Prove that $\frac{1}{a^3(b+c)}+\frac{1}{b^3(a+c)}+\frac{1}{c^3(a+b)}\ge \frac32$
Hint: Let $x=a^{-1},y=b^{-1},z=c^{-1}$. Rewrite $a^3=\dfrac{a^2}{bc}$, the inequality becomes $$\frac{x^2}{y+z}+\frac{y^2}{z+x}+\frac{z^2}{x+y}\ge\frac32,$$ where $xyz=1$. That should be easy by Cauchy-Schwarz.

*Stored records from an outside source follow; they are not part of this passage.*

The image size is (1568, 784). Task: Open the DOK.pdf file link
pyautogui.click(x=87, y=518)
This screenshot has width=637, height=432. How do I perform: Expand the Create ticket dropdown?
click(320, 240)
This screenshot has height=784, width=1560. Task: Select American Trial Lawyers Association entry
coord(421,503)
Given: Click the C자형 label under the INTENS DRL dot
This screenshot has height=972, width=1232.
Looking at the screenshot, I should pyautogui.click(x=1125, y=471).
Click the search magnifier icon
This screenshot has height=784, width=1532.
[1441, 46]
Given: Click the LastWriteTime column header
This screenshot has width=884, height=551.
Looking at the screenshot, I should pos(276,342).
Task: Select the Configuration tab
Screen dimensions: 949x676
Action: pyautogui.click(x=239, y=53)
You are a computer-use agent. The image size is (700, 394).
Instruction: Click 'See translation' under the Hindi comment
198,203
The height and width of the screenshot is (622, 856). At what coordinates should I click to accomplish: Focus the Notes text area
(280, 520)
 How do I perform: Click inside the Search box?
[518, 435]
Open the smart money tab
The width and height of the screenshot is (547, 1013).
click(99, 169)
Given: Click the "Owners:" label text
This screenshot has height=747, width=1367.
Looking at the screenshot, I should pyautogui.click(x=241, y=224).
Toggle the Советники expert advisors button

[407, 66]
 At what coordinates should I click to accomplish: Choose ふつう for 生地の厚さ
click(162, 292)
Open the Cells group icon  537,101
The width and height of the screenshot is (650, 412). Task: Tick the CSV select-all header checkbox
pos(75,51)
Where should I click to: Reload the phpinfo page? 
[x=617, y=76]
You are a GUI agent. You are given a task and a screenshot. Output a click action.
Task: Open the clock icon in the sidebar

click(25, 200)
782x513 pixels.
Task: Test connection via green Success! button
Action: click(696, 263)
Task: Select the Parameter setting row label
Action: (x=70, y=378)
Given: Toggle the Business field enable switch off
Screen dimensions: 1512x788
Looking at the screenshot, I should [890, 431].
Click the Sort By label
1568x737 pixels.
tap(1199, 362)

As above write $x=a^{-1}$, $y=b^{-1}$, $c=z^{-1}$, so we are required to prove $$ \frac{x^2}{y+z} + \frac{y^2}{z+x} + \frac{z^2}{x+y} \ge \frac{3}{2}, \qquad xyz=1.$$
Consider now that $\frac{x}{y+z}$, $\frac{y}{z+x}$, $\frac{z}{x+y}$ are in the same order as $x,y,z$. Then by the Rearrangement Inequality
$$ \frac{x^2}{y+z} + \frac{y^2}{z+x} + \frac{z^2}{x+y} \ge \frac{xy}{y+z} + \frac{yz}{z+x} + \frac{zx}{x+y} $$
and also
$$ \frac{x^2}{y+z} + \frac{y^2}{z+x} + \frac{z^2}{x+y} \ge \frac{xz}{y+z} + \frac{yz}{z+x} + \frac{zy}{x+y}; $$
averaging the two, we get
$$ \frac{x^2}{y+z} + \frac{y^2}{z+x} + \frac{z^2}{x+y} \ge \frac{x+y+z}{2} \ge \frac{3}{2}$$
the last step forllowing from AM-GM.